A gerente ainda acrescenta que o projeto de extensão mostra a capacidade de uma pessoa com deficiência em realizar qualquer atividade, desde que seja adequada e acessível. “No capacitismo, pessoas acreditam que um indivíduo com deficiência não vai conseguir fazer algo porque há uma limitação, mas elas são capazes. A deficiência intelectual é uma característica, o que a gente sempre tenta trabalhar é o fato de eles se reconhecerem como uma pessoa com deficiência, porque isso legitima quem eles são. Por exemplo, a ponte dele não ficou igual a de um aluno extensionista, mas ele fez uma ponte, o objetivo foi cumprido”, ressalta Elen. O professor Paulo Henrique concorda: “Não existe limitações para o conhecimento, todos são capazes de conceber e atingir seus objetivos”.

Mãe do usuário da Apae Brian Luka Silva Loureiro, Fernanda da Silva, analista de sistemas, conta que apesar do seu filho ter mais habilidades manuais do que ela, construir a ponte foi uma atividade que os dois fizeram juntos. “Na hora que o Brian viu que tinha palito de picolé e tinta ele ficou animado para utilizar tudo. Foi tudo muito divertido”, relata.

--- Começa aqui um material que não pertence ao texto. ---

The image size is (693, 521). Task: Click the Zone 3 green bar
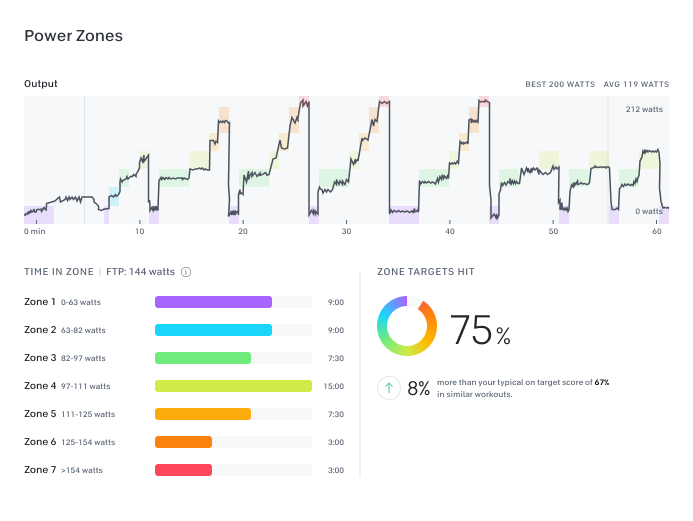(203, 358)
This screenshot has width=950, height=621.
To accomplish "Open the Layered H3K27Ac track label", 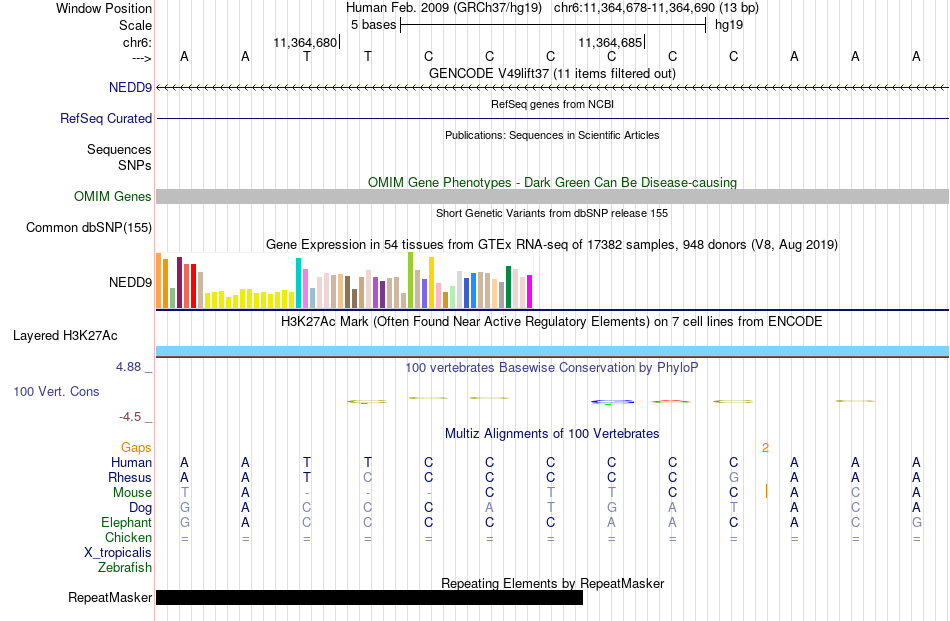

A extensionista Raquel Vasconcelos Fernandes de Oliveira diz que participar do projeto foi uma experiência muito valiosa | Foto: Raphael Calixto

A extensionista Raquel Vasconcelos Fernandes de Oliveira conta que as famílias participaram ativamente do projeto, mas que os alunos foram aconselhados pela equipe da Apae a incentivarem os próprios usuários a fazer todas as atividades. “As famílias se envolviam muito, muitos participantes fizeram todas as suas tarefas auxiliados por elas, mas todos participaram ativamente, o que deu muito orgulho”, relata.

A aluna da PUC Minas ainda comenta que o projeto a fez aprender muito e ser uma pessoa melhor. “É uma experiência muito valiosa para ambos os participantes. Mostrou-me que preciso viver as pequenas coisas, pois foi um tempo em que eu parava tudo e fazia com calma e muito carinho os vídeos para eles, eu me sentia bem. Os dias das reuniões eram dias de sorriso fácil e empolgação, eles me contagiavam com os melhores sentimentos. A engenharia mostra o quão caprichoso e atento aos detalhes do projeto temos que ser na nossa profissão, para no final a construção atingirmos o nosso objetivo”, expõe Raquel.

A interação entre alunos da PUC Minas e os participantes da Apae foi um dos aspectos que mais surpreendeu Elen, pois, dessa forma, a verdadeira inclusão acontece, um acreditando no potencial do outro. “Quando falamos sobre inclusão, é você estar junto, então, eu necessito, enquanto profissional da assistência que trabalha em uma instituição de inclusão, como a Apae, que esses grupos se misturem. Que a Apae e seus usuários saiam dos seus muros e cheguem à Universidade de alguma forma, e se é através de um projeto desse, que se faz essa ligação, perfeito”, destaca a gerente de Defesa de Direitos e Apoio à Família.